** Directions **
Would you reproduce the whole listing exactly, minus its images?

━━━━━━━━

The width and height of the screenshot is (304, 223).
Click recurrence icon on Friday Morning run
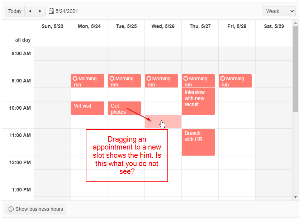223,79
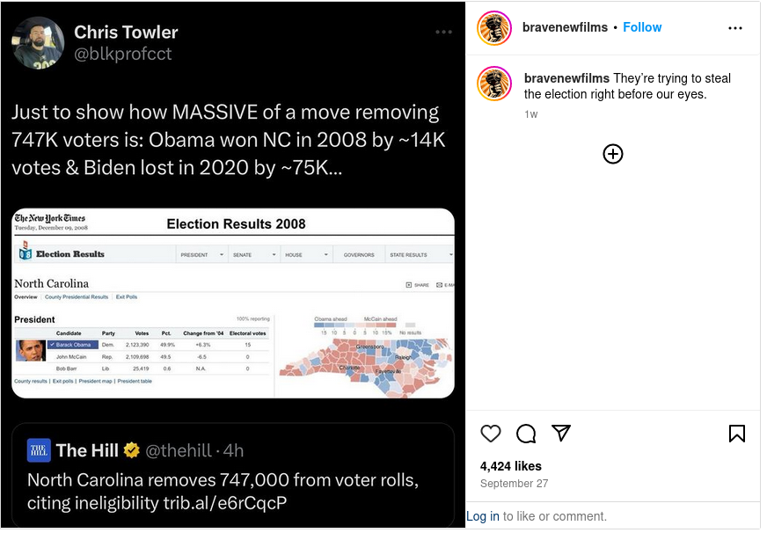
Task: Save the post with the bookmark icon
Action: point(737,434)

━━━━━━━━

** Your response **
The width and height of the screenshot is (304, 223).
Click recurrence icon on Friday Morning run
223,79
Task: Save the post with the bookmark icon
Action: point(737,434)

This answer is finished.